2704 posts - 5424 votes 
Speaks: French*, English, Spanish
Studies: Polish

 
 Message 104 of 167
01 November 2012 at 5:55am | IP Logged 
@tommus, an excellent suggestion that I had completely forgotten. At the time I was trying to figure out how to add the CEFR designations in superscript.

But to come back to the thread, instead of repeating my old arguments, I'll suggest we have a look at one of the many books devoted to "Street French". The one I'm looking at is called "More Street French - Slang, Idioms & Popular Expletives" by David Burke. Here's a quote from the back cover:

"Speak like you were born in France with...

Sophisticated travellers know that it's impossible to speak French without some guide to the subtle nuances of idiomatic expression. More Street French written by David Burke, author of the extremely popular Street French, quickly keys you into even more of the French - both earthy and sublime - heard daily in taxicabs, offices, butcher shops, movies, songs, and on the street."

I think that @Arekkusu's book covers similar material for Québécois French.
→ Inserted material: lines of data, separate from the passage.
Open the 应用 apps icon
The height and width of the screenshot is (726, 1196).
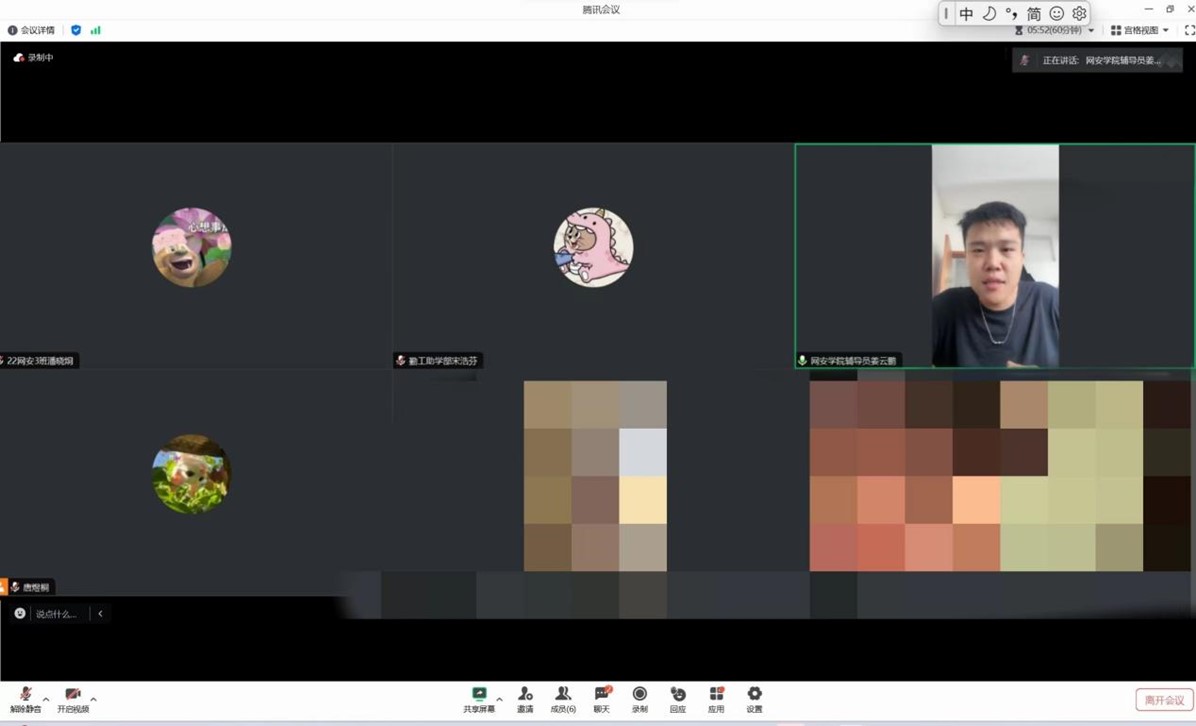(x=716, y=698)
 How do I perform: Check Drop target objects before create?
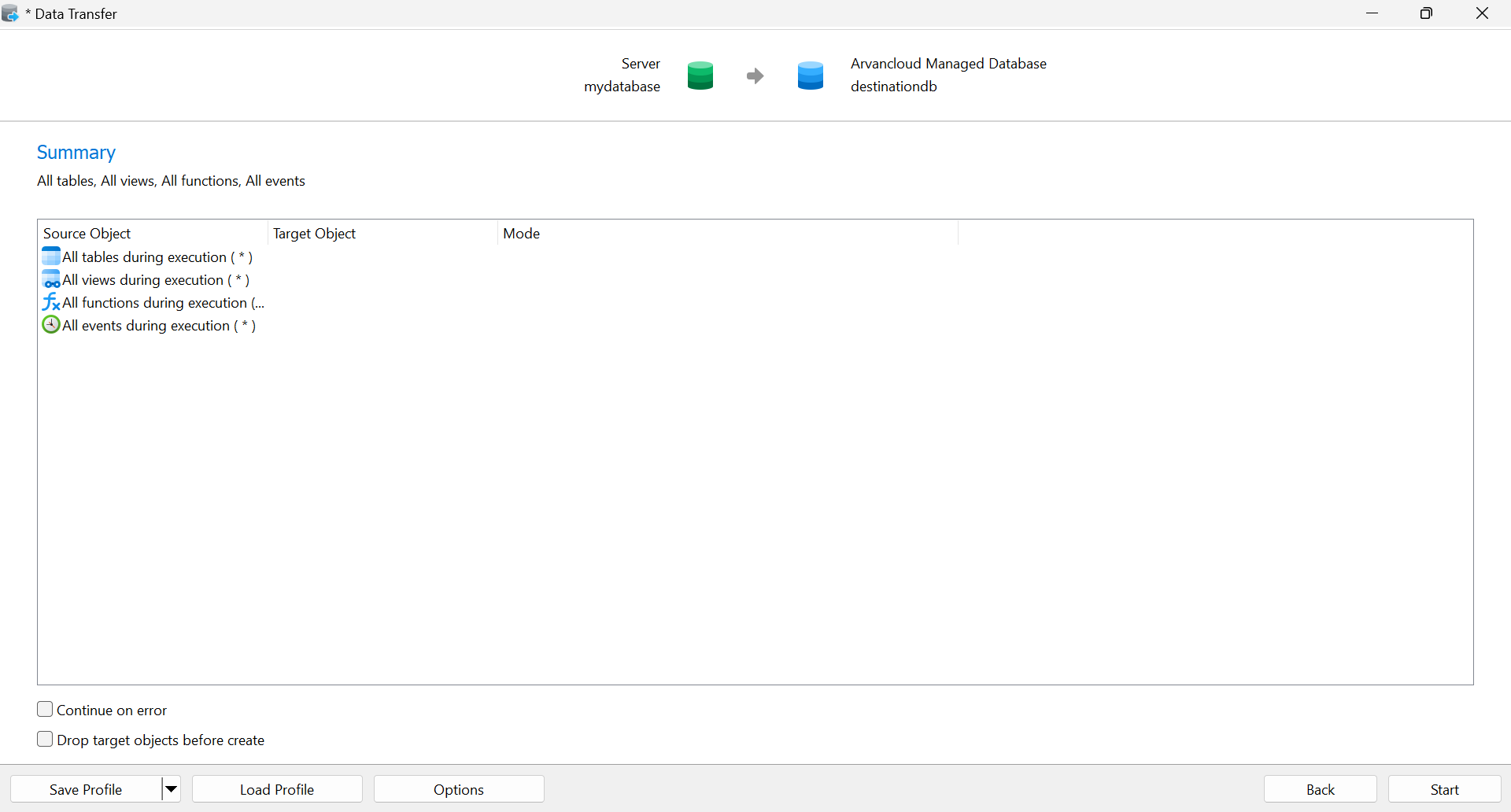pos(46,740)
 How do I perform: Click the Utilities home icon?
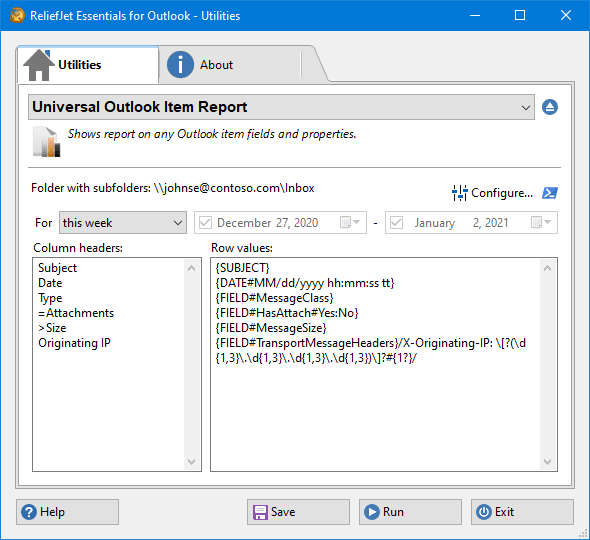[38, 65]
Well, if that's the case, why not say so? Use the equivalent of "Street Québécois." If @Arekkusu had entitled his book "Le québécois de la rue" or "Le québécois familier" or "Le québécois populaire", we wouldn't be having this discussion.

By calling it "Le québécois", the author is raising the hackles of many people who do not see themselves in this language. What the author is saying is that "Le québécois" is fine for the street, but the good language is still "Le français."

I might have my misgivings about some of the contents, but I wouldn't not have kicked up this fuss. And I'm sure all the other Québécois readers would not make the same remarks that I am making.